=== Exercise prompt ===
Render the entries below as a JSON list of strings with one string per line, omitting blank lines.

Saved data entries:
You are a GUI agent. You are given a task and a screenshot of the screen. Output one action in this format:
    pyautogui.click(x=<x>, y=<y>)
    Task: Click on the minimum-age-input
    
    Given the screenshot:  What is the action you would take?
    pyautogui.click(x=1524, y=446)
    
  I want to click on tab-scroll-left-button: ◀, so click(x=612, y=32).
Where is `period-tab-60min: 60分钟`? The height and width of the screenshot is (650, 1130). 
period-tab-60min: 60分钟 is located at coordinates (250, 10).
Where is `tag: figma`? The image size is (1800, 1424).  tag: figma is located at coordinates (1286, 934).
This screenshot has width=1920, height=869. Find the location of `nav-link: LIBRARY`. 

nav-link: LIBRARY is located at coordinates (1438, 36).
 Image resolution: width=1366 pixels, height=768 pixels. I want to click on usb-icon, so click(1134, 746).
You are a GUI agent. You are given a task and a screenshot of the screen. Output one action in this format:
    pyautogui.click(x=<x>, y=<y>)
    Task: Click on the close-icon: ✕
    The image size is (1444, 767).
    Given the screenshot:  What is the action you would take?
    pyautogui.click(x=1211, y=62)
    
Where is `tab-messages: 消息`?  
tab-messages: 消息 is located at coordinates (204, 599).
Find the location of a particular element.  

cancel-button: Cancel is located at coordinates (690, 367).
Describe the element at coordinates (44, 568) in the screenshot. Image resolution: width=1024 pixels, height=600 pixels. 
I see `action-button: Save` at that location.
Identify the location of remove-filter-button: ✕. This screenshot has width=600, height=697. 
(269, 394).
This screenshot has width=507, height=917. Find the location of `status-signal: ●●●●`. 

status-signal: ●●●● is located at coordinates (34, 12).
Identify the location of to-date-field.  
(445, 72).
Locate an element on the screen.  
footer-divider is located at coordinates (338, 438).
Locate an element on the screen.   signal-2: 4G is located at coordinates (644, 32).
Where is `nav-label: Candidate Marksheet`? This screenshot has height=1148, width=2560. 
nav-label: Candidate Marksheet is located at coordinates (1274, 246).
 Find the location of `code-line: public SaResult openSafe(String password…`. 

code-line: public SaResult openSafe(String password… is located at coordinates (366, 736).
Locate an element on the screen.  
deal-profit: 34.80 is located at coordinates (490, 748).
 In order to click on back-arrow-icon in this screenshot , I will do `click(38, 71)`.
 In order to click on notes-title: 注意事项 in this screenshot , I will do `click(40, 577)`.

=== Exercise solution ===
[
  "You are a GUI agent. You are given a task and a screenshot of the screen. Output one action in this format:",
  "    pyautogui.click(x=<x>, y=<y>)",
  "    Task: Click on the minimum-age-input",
  "    Given the screenshot:  What is the action you would take?",
  "    pyautogui.click(x=1524, y=446)",
  "  I want to click on tab-scroll-left-button: ◀, so click(x=612, y=32).",
  "Where is `period-tab-60min: 60分钟`? The height and width of the screenshot is (650, 1130). ",
  "period-tab-60min: 60分钟 is located at coordinates (250, 10).",
  "Where is `tag: figma`? The image size is (1800, 1424).  tag: figma is located at coordinates (1286, 934).",
  "This screenshot has width=1920, height=869. Find the location of `nav-link: LIBRARY`. ",
  "nav-link: LIBRARY is located at coordinates (1438, 36).",
  " Image resolution: width=1366 pixels, height=768 pixels. I want to click on usb-icon, so click(1134, 746).",
  "You are a GUI agent. You are given a task and a screenshot of the screen. Output one action in this format:",
  "    pyautogui.click(x=<x>, y=<y>)",
  "    Task: Click on the close-icon: ✕",
  "    The image size is (1444, 767).",
  "    Given the screenshot:  What is the action you would take?",
  "    pyautogui.click(x=1211, y=62)",
  "Where is `tab-messages: 消息`?  ",
  "tab-messages: 消息 is located at coordinates (204, 599).",
  "Find the location of a particular element.  ",
  "cancel-button: Cancel is located at coordinates (690, 367).",
  "Describe the element at coordinates (44, 568) in the screenshot. Image resolution: width=1024 pixels, height=600 pixels. ",
  "I see `action-button: Save` at that location.",
  "Identify the location of remove-filter-button: ✕. This screenshot has width=600, height=697. ",
  "(269, 394).",
  "This screenshot has width=507, height=917. Find the location of `status-signal: ●●●●`. ",
  "status-signal: ●●●● is located at coordinates (34, 12).",
  "Identify the location of to-date-field.  ",
  "(445, 72).",
  "Locate an element on the screen.  ",
  "footer-divider is located at coordinates (338, 438).",
  "Locate an element on the screen.   signal-2: 4G is located at coordinates (644, 32).",
  "Where is `nav-label: Candidate Marksheet`? This screenshot has height=1148, width=2560. ",
  "nav-label: Candidate Marksheet is located at coordinates (1274, 246).",
  " Find the location of `code-line: public SaResult openSafe(String password…`. ",
  "code-line: public SaResult openSafe(String password… is located at coordinates (366, 736).",
  "Locate an element on the screen.  ",
  "deal-profit: 34.80 is located at coordinates (490, 748).",
  " In order to click on back-arrow-icon in this screenshot , I will do `click(38, 71)`.",
  " In order to click on notes-title: 注意事项 in this screenshot , I will do `click(40, 577)`."
]